- **MATERIAL SHOWN**
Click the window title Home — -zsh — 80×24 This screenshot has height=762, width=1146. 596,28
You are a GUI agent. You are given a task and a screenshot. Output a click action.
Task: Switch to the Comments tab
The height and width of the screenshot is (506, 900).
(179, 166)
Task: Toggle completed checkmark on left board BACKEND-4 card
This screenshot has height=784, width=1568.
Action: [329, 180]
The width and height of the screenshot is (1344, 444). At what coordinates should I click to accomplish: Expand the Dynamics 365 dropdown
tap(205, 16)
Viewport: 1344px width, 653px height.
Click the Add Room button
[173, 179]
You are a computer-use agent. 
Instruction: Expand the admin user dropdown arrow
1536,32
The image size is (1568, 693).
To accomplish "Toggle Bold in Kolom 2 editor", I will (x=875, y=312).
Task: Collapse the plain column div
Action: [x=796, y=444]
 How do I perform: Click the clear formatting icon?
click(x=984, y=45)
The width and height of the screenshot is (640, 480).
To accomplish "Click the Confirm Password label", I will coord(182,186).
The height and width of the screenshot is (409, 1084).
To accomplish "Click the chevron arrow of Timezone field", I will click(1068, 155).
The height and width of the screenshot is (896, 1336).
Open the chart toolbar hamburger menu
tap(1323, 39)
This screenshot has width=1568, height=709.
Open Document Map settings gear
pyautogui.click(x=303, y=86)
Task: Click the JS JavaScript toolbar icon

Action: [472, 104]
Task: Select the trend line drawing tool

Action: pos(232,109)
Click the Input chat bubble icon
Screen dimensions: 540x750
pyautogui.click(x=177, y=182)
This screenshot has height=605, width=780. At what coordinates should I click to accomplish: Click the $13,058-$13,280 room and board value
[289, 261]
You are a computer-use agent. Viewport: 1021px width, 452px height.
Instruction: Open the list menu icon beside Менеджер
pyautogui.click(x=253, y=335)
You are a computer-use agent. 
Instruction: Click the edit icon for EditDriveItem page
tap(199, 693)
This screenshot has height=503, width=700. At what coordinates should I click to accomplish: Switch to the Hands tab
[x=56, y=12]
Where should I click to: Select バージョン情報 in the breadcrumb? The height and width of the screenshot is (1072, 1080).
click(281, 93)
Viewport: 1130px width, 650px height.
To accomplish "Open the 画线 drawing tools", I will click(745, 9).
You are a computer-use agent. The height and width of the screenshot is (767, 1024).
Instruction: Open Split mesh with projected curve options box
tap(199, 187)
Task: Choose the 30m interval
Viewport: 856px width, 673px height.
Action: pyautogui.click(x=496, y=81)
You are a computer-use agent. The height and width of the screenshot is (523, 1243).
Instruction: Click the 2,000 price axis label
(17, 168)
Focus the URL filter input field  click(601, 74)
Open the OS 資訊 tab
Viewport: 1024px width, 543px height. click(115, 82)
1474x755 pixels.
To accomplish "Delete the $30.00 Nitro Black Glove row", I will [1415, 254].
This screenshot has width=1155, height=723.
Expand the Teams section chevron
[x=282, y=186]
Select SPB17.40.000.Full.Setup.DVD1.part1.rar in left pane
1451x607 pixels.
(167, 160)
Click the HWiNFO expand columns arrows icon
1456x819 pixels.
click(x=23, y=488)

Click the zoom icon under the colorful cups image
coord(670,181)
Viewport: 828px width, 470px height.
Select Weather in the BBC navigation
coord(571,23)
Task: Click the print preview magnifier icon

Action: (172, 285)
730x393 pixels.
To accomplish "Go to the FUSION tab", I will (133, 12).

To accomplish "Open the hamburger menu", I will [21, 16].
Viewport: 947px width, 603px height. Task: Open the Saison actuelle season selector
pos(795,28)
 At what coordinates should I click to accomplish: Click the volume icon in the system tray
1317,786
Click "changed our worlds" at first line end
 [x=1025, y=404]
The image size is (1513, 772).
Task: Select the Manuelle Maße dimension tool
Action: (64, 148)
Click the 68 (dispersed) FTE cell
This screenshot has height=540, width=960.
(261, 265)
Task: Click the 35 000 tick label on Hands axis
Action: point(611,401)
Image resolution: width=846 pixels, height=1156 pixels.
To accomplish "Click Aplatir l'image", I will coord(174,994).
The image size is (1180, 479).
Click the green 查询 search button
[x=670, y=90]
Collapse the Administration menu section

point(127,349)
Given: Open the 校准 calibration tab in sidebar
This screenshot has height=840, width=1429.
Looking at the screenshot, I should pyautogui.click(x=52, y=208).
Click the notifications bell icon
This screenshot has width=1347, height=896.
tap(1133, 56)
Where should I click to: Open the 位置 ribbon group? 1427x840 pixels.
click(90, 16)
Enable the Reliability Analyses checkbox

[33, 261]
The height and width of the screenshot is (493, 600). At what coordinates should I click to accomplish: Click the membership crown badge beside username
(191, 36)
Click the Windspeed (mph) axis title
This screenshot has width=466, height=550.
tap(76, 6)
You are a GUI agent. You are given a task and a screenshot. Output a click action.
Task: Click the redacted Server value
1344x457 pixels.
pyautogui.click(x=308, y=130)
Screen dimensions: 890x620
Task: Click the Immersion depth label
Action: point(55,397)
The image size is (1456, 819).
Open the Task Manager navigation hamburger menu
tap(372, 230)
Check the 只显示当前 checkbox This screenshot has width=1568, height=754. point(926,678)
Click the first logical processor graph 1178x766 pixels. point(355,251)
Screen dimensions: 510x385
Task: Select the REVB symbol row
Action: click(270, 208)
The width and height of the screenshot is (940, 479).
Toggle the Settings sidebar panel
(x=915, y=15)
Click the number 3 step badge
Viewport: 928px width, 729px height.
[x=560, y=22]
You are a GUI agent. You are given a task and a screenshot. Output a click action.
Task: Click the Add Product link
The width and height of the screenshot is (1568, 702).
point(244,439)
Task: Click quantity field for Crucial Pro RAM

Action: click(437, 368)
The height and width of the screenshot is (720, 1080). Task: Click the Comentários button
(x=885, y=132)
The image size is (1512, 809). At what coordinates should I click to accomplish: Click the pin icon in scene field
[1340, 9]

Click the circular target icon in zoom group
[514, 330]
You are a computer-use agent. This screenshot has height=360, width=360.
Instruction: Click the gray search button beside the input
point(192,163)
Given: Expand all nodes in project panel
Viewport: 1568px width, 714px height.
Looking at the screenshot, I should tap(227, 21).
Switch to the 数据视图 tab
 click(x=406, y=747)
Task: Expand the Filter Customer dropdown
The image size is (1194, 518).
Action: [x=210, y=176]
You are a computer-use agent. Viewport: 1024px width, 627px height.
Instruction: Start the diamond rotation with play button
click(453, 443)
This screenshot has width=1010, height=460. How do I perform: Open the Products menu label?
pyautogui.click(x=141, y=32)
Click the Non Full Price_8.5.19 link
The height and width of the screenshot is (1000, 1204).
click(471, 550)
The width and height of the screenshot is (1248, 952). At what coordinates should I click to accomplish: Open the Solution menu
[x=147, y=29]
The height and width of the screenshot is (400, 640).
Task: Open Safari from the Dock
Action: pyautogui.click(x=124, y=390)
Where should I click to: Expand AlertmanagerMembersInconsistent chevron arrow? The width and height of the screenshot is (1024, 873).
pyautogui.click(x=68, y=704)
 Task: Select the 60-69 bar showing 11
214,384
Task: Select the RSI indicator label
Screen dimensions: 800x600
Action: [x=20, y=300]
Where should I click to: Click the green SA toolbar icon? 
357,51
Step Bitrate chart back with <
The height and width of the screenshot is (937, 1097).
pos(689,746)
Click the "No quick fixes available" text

- **THE TASK**
Find each line in the rows above that contains the word "toolbar", and copy every such line in full.

- **EXERCISE ANSWER**
Open the chart toolbar hamburger menu
Task: Click the JS JavaScript toolbar icon
Where should I click to: Click the green SA toolbar icon? 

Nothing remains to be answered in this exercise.